Le infezioni respiratorie sono una delle principali cause di ricovero nella popolazione pediatrica e hanno un impatto significativo per i sistemi sanitari. L’indagine ha valutato gli outcome clinici e i fattori di rischio per la malattia grave nei bambini ricoverati con infezioni respiratorie virali, concentrandosi sul ruolo di eziologie, comorbilità, età e co-infezioni. Lo studio osservazionale rientra nel Piano Nazionale di Recupero e Resilienza finanziato dall’Unione Europea e ha coinvolto la rete One Health Basic and Translational Actions Addressing Unmet Needs on Emerging Infectious Diseases (INF-ACT), che comprende 12 centri di riferimento per le malattie infettive pediatriche in tutta Italia, progettata per consentire la diagnosi precoce delle minacce infettive emergenti nei bambini.

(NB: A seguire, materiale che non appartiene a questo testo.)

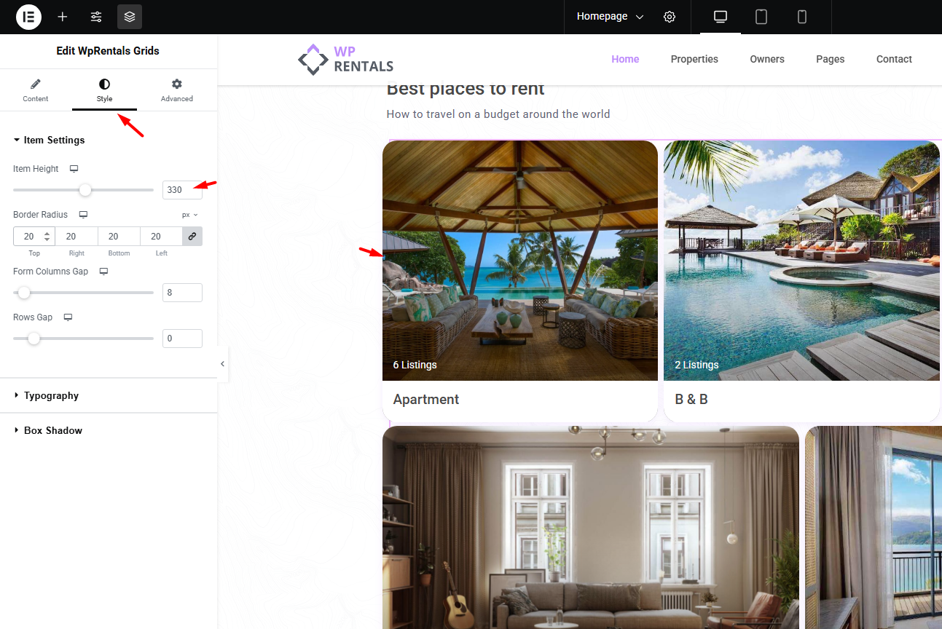Collapse the editor side panel
This screenshot has width=942, height=629.
(223, 364)
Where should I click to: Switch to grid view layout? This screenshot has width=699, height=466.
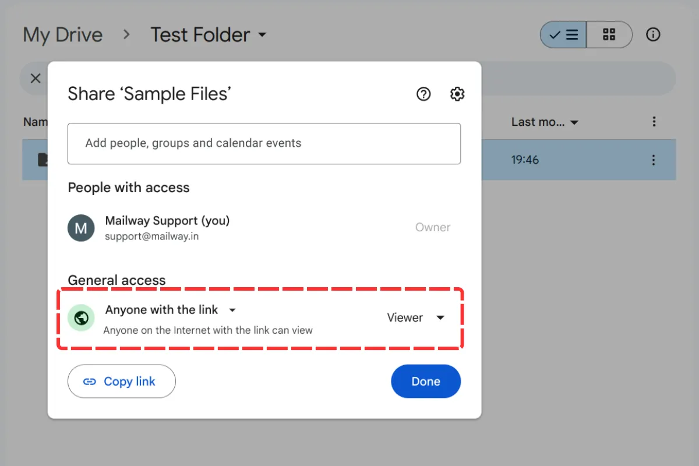pos(609,35)
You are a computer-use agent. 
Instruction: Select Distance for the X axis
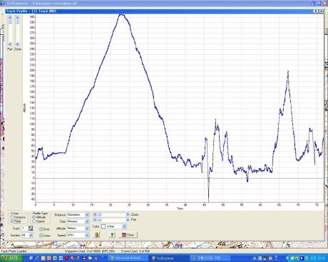tap(18, 217)
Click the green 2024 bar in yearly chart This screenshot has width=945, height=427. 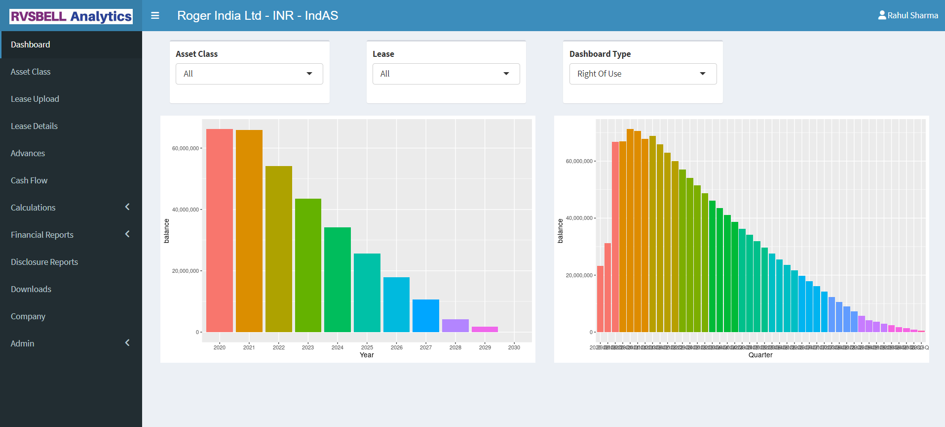[x=338, y=279]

Su 516 bambini ricoverati con sintomi respiratori (età mediana [IQR], 13,3 [4,0-43,0] mesi; 55,8% maschi), il 6,6% presentava una malattia grave (CSS >3). Tra i pazienti con sintomi respiratori, l’infezione da virus respiratorio sinciziale (10 su 67 [14,9%]; odds ratio aggiustato [AOR], 4,26 [95% CI, 1,80-10,10]) o influenza (14 su 104 [13,5%]; AOR, 4,13 [95% CI, 1,88-9,04]) e la presenza di malattie cardiache o polmonari (4 su 18 [22,2%]; AOR, 5,25 [95% CI, 1,47-18,78]) o malformazioni congenite (3 su 14 [21,4%]; AOR, 4,94 [95% CI, 1,23-19,93]) sono state associate a un aumento del rischio di infezione grave. Inoltre, il team ha osservato un tasso di ricovero in terapia intensiva più elevato nei bambini con infezione influenzale (12 su 104 [11,5%] contro 9 su 412 [2,2%]; p < 0,001) e comorbilità preesistenti (9 su 69 [13,0%] contro 12 su 447 [2,7%]; p <0,001). Infine, l’età e le co-infezioni non sono state significativamente associate ad outcome peggiori.